Beyond that, there were several over-riding themes in our mind. Firstly, we wanted to change the system whereby every development in the European Community added to centralisation, so we wanted to establish a system where some matters could be dealt with solely by agreement between the governments on a quite separate basis and that is eventually what we agreed on security, defence, foreign affairs and home and justice affairs, a wholly new way for the European Union to develop that no-one had conceived of before – that was important to us.

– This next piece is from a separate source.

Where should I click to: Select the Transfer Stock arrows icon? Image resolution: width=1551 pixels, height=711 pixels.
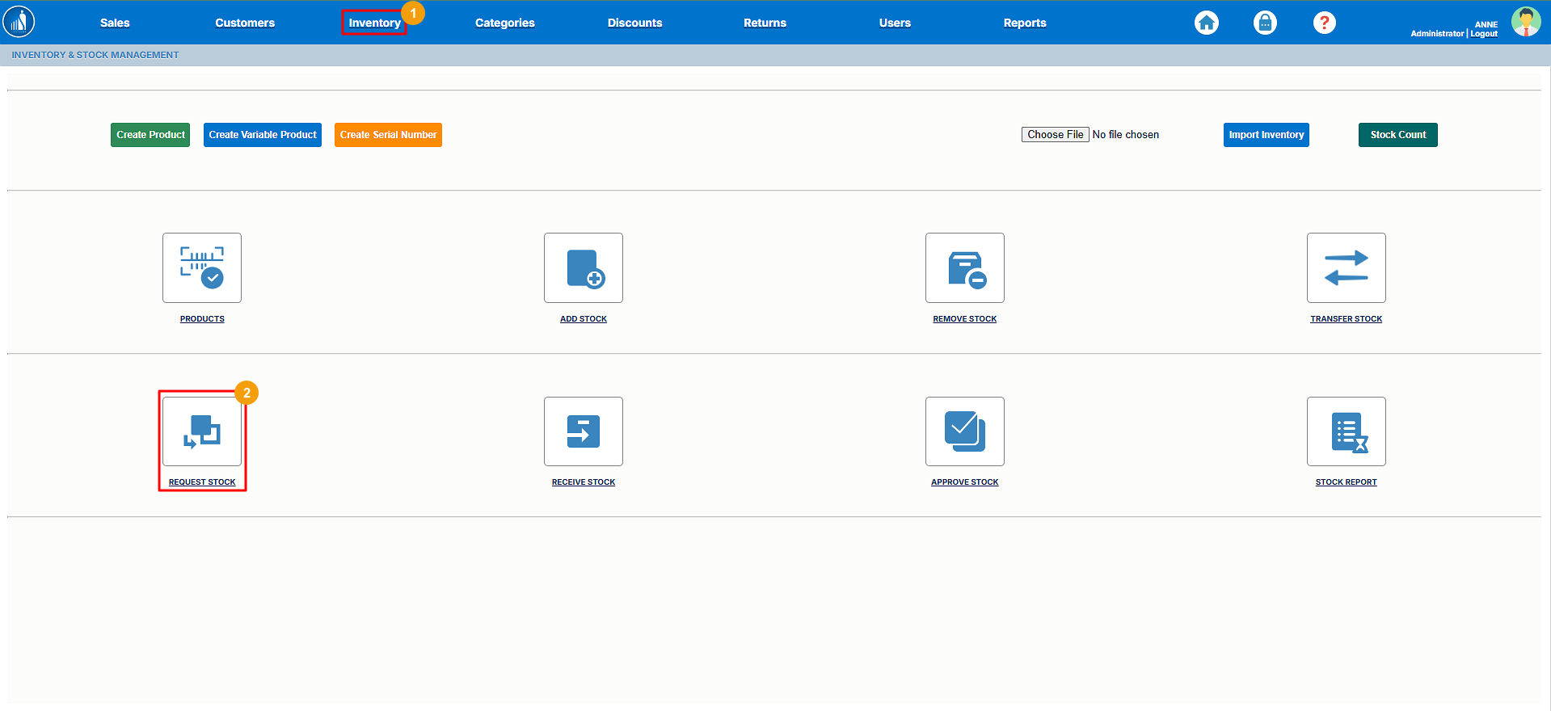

Beyond that, of course, there were some things we were not prepared to accept. We were not prepared to accept the Social Chapter because we believed it would destroy jobs and I still do, and I think the evidence shows that it does, and secondly, we were not prepared to accept a commitment to a single currency.
QUESTION:
[Mr Major was asked if he was on the defensive at Maastricht].
PRIME MINISTER:
In some cases certainly defensive but we had taken every detail of our negotiating position to the House of Commons and received the endorsement of the House of Commons so I had no doubt in my mind about the position that I was going to adopt and no doubt in my mind that if I was not able to achieve what I wanted, that I would not agree to the Treaty so to that extent I was certainly at ease in my negotiating position but there were a number of things that we wanted, those I set out a moment or so ago and a number of minor commitments as well all of which, in the event, we obtained.
QUESTION:
[Mr Major was asked if he knew at that stage whether he would be able to get an assurance on a British opt-out from the single currency].
PRIME MINISTER:
No, we didn’t have an assurance. I had had meetings with Delors, Lubbers, Kohl and others at the Luxembourg summit six weeks earlier and we had agreed a general principle of “no lock-out, no vetoes” so there was an implication that if we stood firm they would agree that there would be some form of opt-out but it emphatically wasn’t agreed and frankly, it wasn’t in my interest to have agreed it earlier because I wished to get the positive things we needed in the Treaty and also “out” the things we disliked before I came to the main issue of EMU. I didn’t want concessions made to me upon that issue that would have made the rest of my negotiations more difficult, I wanted that left till last.
QUESTION:
[Mr Major was asked how the opt-out was achieved].
PRIME MINISTER:
It was perfectly clear that I wasn’t going to accept the proposals that our partners had put to us. I thought then – and believe still – that it was folly for them to proceed as they did with a stated timetable and a commitment to go into a single currency, absolute folly. I wasn’t prepared to agree to that. Nobody would know years in advance that the economic circumstances were or the political circumstances and I just made it perfectly clear to them that if they wished to proceed on that basis, they could not expect Britain to do so and we would not and if they were not prepared to accept that, then there would be no treaty.
QUESTION:
[Mr Major was asked if this had been said at the formal conference part of the proceedings].
PRIME MINISTER:
I had made that clear at the conference session but there were a series of private meetings outside it. The conference session went on a very long time, it was much the longest European Council meeting that I can recall and from time to time everyone got rather tired. There were a lot of detailed matters to be discussed and I had some private meetings outside the conference hall with Ruud Lubbers, who was chairing it, occasionally with Delors who was Commission President, also with Helmut Kohl and others and some of those discussions took place in that form.
QUESTION:
[Mr Major was asked if he had tried to get every country an opt-out on EMU].
PRIME MINISTER:
It is difficult to persuade other people to accept something in their interests if they don’t wish to, but we would have preferred that, yes.
QUESTION:
[Mr Major was asked if could have vetoed the entire agreement].
PRIME MINISTER:
That is more theoretical than real, frankly. If we had vetoed the whole concept, they would have precisely what in the event they had to do with the Social Chapter and form a separate agreement outside the Treaty of eleven and that would have had the same practical effect with one difference – it would not have given Britain any influence about the economic conditions and other circumstances in which people might go ahead to a single currency and if they do go ahead at a future stage, whether or not Britain is part of that, it is going to have an economic impact upon this country, so I very much wanted us to be part of the negotiations and to determine the way in which this matter was structured in the years to come so I didn’t want it to be outside the Treaty in that sense.